Mardi matin, nous commentions les résultats de l’étude sur les finances du piratage commandée par l’Hadopi à l’IDATE, dont nous trouvions les hypothèses extrêmement généreuses.
Elles concluaient en effet que sur le seul marché français, les services et sites de contenus en streaming et téléchargement direct (DDL) rapportaient entre 51 et 72,5 millions d’euros sur un an, et que « les plus gros sites de streaming pouvaient générer près de 2 à 3 millions d’euros par mois en France« , soit entre 24 et 36 millions d’euros annuels. Ces chiffres nous avaient fait bondir par leur surréalisme. Nous faisions remarquer en nous basant sur le dossier d’accusation monté par le FBI que sur l’ensemble du globe, entre 2005 et 2011, le leader du marché MegaUpload/MegaVideo n’avait généré « que » 175 millions de dollars, soit 133 millions d’euros. Et que dès lors, si comme l’indique l’IDATE le marché français représentait 10 % des clients de MU/MV, le plus gros service de contenus n’a logiquement gagné « que » 13,3 millions d’euros en France entre 2005 et 2011. Même en considérant que les 13,3 millions d’euros n’auraient été gagnés que sur l’année 2011, c’est très largement en dessous de l’hypothèse basse des 24 millions d’euros par an affichée par l’IDATE pour « les plus gros sites de streaming ».

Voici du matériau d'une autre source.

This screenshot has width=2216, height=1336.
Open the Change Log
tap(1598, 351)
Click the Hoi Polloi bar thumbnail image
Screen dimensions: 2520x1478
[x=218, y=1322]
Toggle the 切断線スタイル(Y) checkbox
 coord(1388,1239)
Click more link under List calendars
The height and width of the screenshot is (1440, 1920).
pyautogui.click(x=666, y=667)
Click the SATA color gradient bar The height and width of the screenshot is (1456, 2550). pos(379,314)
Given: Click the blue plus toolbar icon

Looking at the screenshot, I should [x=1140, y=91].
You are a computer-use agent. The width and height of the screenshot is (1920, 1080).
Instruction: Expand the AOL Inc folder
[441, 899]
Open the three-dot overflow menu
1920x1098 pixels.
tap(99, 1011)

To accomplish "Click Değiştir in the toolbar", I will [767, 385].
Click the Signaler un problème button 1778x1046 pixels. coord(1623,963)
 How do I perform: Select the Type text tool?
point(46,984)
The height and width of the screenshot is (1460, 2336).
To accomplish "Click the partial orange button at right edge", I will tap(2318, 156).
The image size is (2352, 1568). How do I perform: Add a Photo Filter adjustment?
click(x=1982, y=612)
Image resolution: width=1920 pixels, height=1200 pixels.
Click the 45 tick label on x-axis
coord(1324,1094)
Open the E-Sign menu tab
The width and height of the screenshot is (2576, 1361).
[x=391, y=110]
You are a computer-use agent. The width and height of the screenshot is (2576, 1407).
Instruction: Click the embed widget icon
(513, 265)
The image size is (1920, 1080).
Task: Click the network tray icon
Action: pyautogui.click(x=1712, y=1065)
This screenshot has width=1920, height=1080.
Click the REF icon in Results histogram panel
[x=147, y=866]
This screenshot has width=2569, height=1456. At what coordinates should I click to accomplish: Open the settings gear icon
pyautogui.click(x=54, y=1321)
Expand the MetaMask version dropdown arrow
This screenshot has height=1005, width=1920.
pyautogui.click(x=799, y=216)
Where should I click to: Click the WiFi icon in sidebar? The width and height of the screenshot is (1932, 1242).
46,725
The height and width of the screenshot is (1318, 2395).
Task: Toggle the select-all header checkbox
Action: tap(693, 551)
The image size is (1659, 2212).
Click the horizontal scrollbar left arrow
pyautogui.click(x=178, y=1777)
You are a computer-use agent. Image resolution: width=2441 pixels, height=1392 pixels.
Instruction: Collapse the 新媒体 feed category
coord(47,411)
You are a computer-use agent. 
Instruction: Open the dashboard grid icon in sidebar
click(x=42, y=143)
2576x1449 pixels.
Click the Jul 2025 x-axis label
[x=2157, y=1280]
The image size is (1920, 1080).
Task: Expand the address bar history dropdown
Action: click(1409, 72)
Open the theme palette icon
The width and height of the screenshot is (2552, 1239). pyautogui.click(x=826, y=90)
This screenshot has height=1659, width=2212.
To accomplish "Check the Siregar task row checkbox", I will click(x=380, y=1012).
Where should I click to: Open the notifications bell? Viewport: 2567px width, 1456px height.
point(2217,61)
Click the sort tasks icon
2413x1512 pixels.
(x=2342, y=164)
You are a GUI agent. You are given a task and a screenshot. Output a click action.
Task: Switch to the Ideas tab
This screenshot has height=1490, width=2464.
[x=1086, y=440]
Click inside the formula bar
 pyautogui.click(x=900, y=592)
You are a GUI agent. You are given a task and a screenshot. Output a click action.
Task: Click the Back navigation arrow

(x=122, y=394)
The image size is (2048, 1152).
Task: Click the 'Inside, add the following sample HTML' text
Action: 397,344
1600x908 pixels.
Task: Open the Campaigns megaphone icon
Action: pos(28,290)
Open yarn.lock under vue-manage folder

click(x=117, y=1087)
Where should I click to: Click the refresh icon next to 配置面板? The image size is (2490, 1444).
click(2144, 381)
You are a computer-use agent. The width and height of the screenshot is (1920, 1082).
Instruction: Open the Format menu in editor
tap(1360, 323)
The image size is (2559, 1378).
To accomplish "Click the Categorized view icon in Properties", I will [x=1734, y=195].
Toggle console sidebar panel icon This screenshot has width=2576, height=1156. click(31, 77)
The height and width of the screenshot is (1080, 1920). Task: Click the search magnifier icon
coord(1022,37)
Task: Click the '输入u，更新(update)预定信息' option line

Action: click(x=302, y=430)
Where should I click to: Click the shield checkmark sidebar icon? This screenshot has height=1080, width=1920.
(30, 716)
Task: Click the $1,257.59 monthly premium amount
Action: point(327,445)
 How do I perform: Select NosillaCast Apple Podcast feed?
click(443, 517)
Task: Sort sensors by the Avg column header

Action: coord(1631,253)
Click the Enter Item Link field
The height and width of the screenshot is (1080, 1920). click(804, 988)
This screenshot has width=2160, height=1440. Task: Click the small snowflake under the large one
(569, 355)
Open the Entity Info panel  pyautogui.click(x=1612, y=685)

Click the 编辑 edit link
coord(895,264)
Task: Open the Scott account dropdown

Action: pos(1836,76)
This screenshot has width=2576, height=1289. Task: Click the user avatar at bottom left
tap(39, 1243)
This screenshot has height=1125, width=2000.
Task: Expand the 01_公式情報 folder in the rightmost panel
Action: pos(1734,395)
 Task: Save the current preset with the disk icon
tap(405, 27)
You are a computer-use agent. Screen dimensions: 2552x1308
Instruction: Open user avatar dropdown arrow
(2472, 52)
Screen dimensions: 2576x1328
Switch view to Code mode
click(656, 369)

Confronté à cette contradiction par France 24, l’IDATE a cru bon d’affirmer que nous ne savions pas lire. « Numerama confond recettes et profits de Megaupload« , affirme à nos confrères Gilles Fontaine, co-directeur de l’Idate et co-auteur du rapport pour l’Hadopi. Il aurait expliqué à France 24 « que le FBI n’a fourni que les profits (et non le chiffre d’affaires) qui seraient bien plus élevés« .
Remercions Gilles Fontaine pour cette leçon de comptabilité. Et démontrons-lui qu’il se trompe.
L’acte d’accusation très précis monté par le FBI, que nous avions décortiqué, parle bien de chiffre d’affaires et non de bénéfices.
Certes, la toute première fois que le document de 72 pages parle des 175 millions de dollars, c’est pour employer (en page 2) le mot « income », qui en anglais peut exprimer tout aussi bien les recettes que le bénéfice. Peut-être Gilles Fontaine n’a-t-il pas dépassé cette page 2, mais il aurait dû.
Sur la page suivante, il est détaillé que « les abonnements collectés durant l’existence de [MegaUpload/MegaVideo] auprès des utilisateurs premium sont estimés à plus de 150 millions de dollars« , et que « la publicité en ligne sur MegaUpload.com et ses sites associés (…) a généré plus de 25 millions de dollars supplémentaires« . En page 28, il est écrit que « entre septembre 2005 et la date de cette mise en examen (janvier 2012, ndlr), les défendeurs ont collectivement reçu plus de 175 millions de dollars de publicités et d’abonnements« . Il n’est pas ici question de bénéfice (diviser entre publicités et abonnements n’aurait aucun sens comptable s’agissant de la même activité), mais bien de chiffre d’affaires.
Faut-il aller plus loin ? Allons-y.
En page 19, l’acte d’accusation dit que le compte PayPal de MegaUpload, qui servait à encaisser les paiements des abonnés et à payer ses principaux fournisseurs, a « reçu plus de 110 millions de dollars » entre le 25 novembre 2006 et juillet 2011. Il s’agit bien d’encaissements, donc de chiffre d’affaires. Il ajoute que Moneybookers qui recevait aussi des paiements a encaissé 5 millions de dollars. Que la régie publicitaire AdBrite a versé 840 000 dollars. Que PartyGaming a versé 3 millions de dollars.
Quoi que soient les fantasmes de l’IDATE et/ou de l’Hadopi, nous sommes très loin d’une activité qui aurait dégagé 175 millions de bénéfices.
Remercions tout de même Gilles Fontaine pour cette tentative de discréditer Numerama. Elle va certainement contribuer à renforcer le crédit de l’étude de l’IDATE… Ou pas.